[Saved entries]
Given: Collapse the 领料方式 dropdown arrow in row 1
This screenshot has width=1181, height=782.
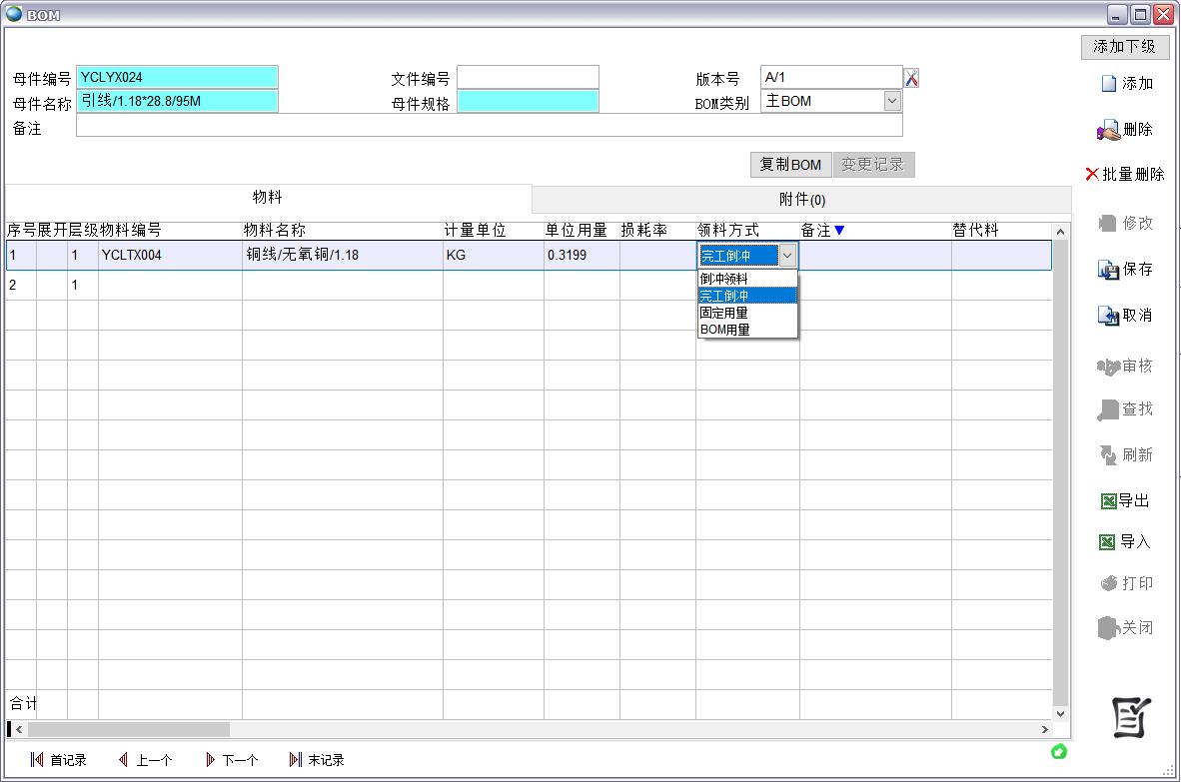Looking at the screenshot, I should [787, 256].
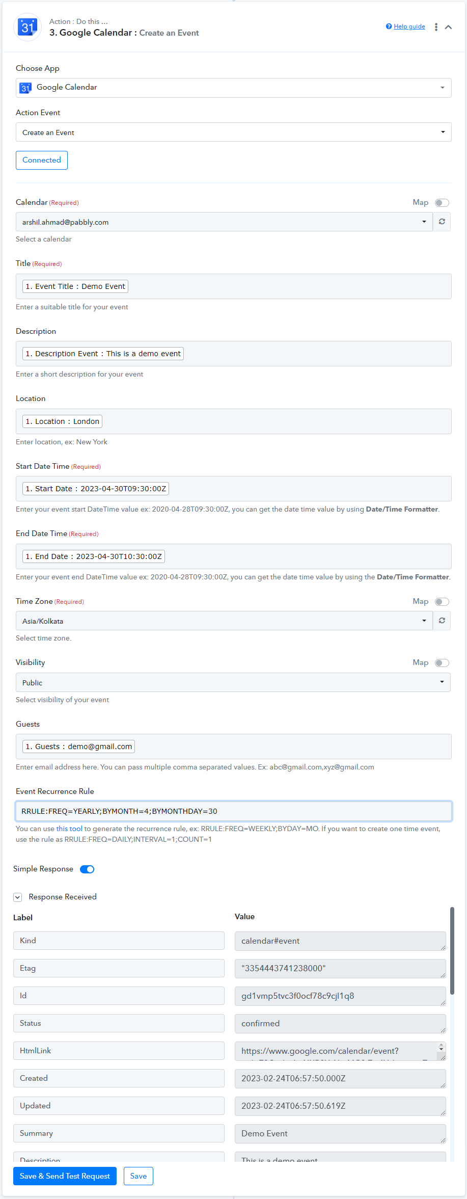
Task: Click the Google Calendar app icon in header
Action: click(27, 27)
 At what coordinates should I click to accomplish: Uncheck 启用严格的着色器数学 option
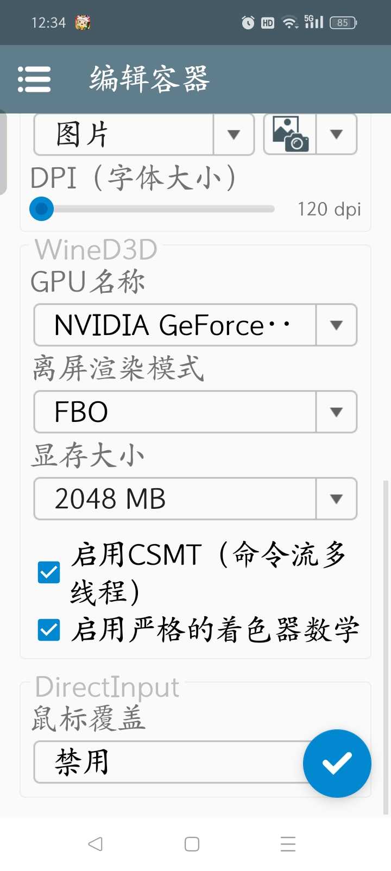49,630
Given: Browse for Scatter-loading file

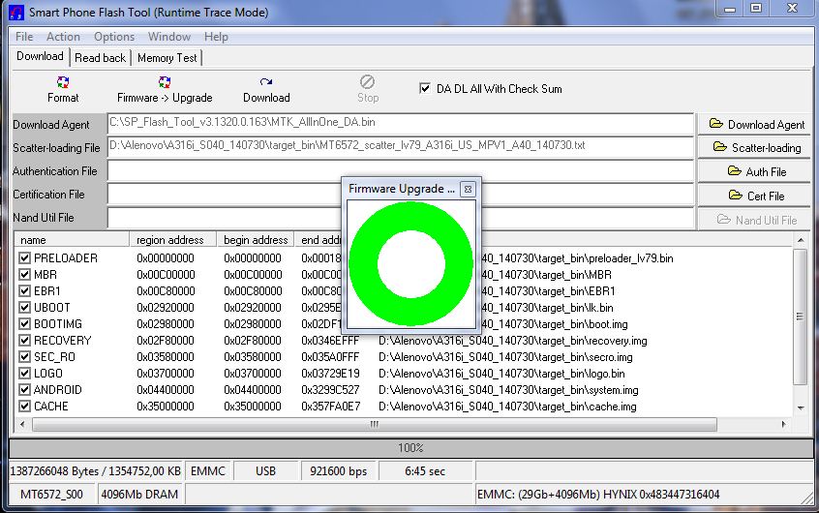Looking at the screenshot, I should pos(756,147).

---

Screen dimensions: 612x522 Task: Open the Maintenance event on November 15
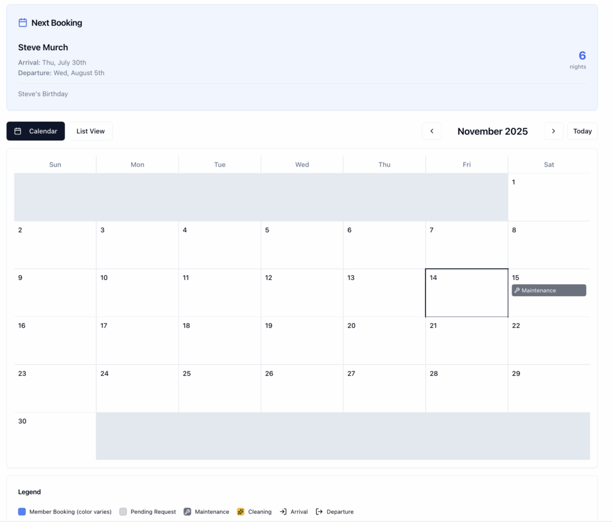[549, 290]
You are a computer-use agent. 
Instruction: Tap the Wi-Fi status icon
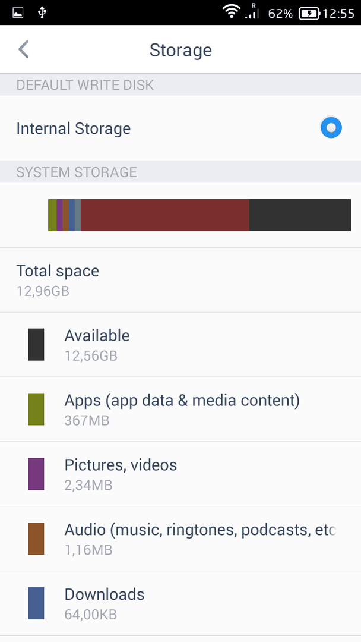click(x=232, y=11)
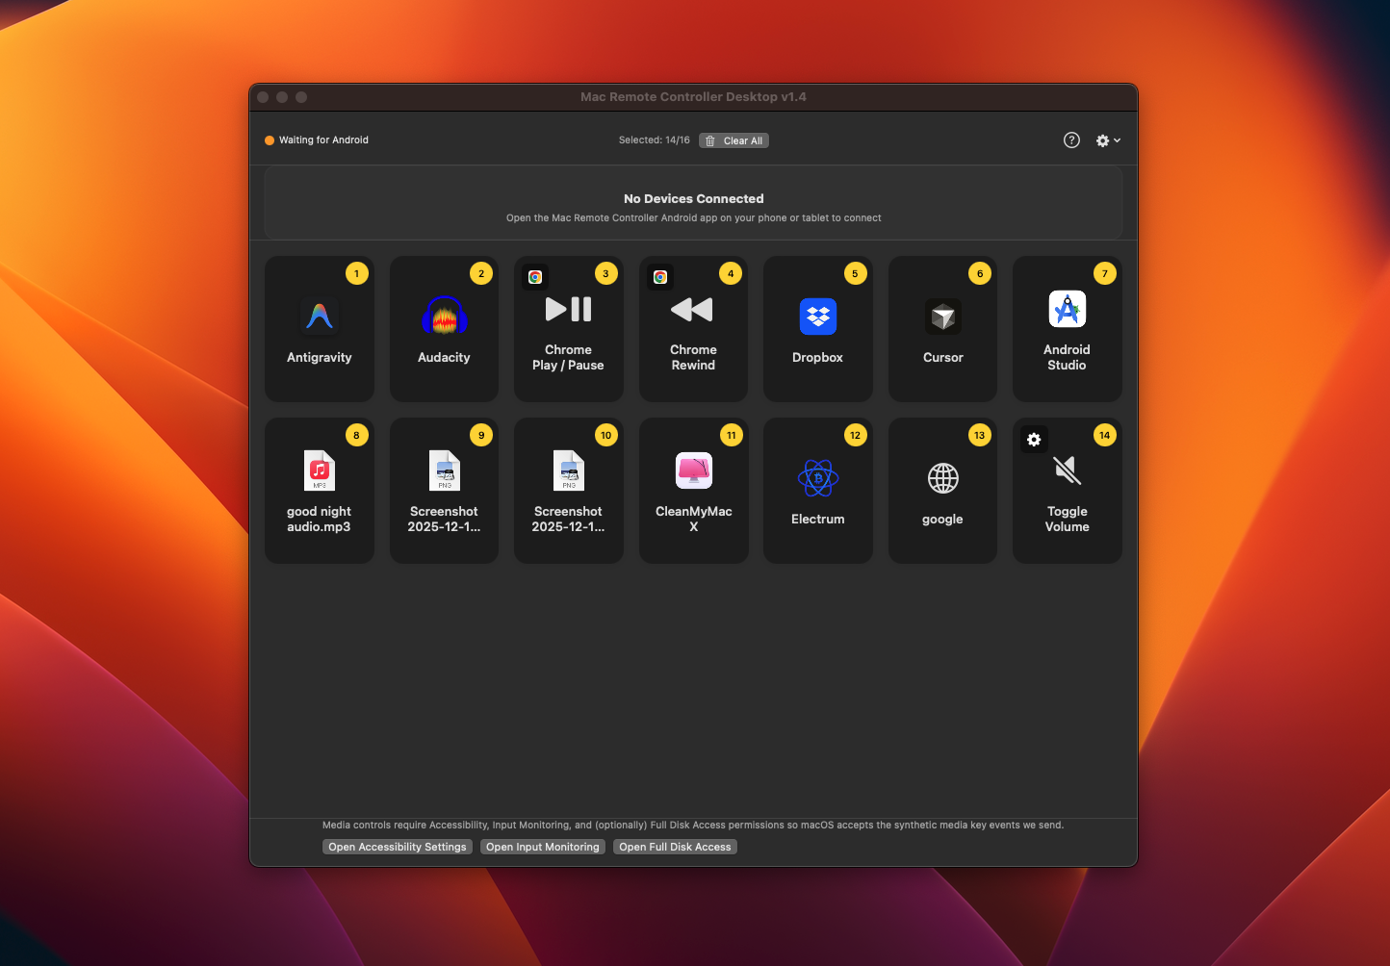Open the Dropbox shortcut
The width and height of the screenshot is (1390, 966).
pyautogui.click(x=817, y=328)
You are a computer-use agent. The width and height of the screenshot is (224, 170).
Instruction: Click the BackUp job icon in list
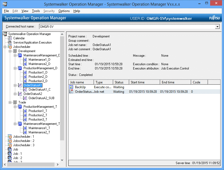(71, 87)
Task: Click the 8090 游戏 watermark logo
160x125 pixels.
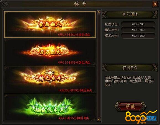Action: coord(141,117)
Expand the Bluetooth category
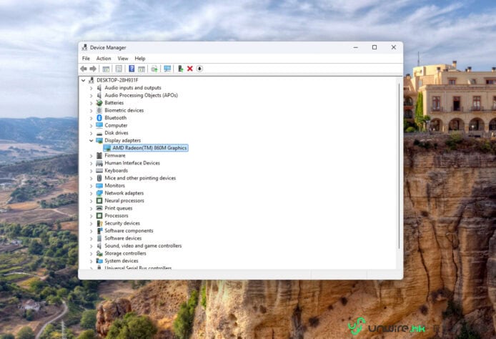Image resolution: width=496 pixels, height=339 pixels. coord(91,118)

* * *

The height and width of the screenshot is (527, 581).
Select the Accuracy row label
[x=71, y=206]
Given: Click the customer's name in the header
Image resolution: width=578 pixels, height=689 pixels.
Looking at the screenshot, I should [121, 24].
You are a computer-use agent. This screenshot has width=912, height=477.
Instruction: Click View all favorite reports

> _What you need to do_
Of the entries above, repeat exactly the lines between the line with "You are a computer-use agent. This" and the line with "Instruction: Click View all favorite reports", inclusive, and no others.

> _Answer box_
You are a computer-use agent. This screenshot has width=912, height=477.
Instruction: Click View all favorite reports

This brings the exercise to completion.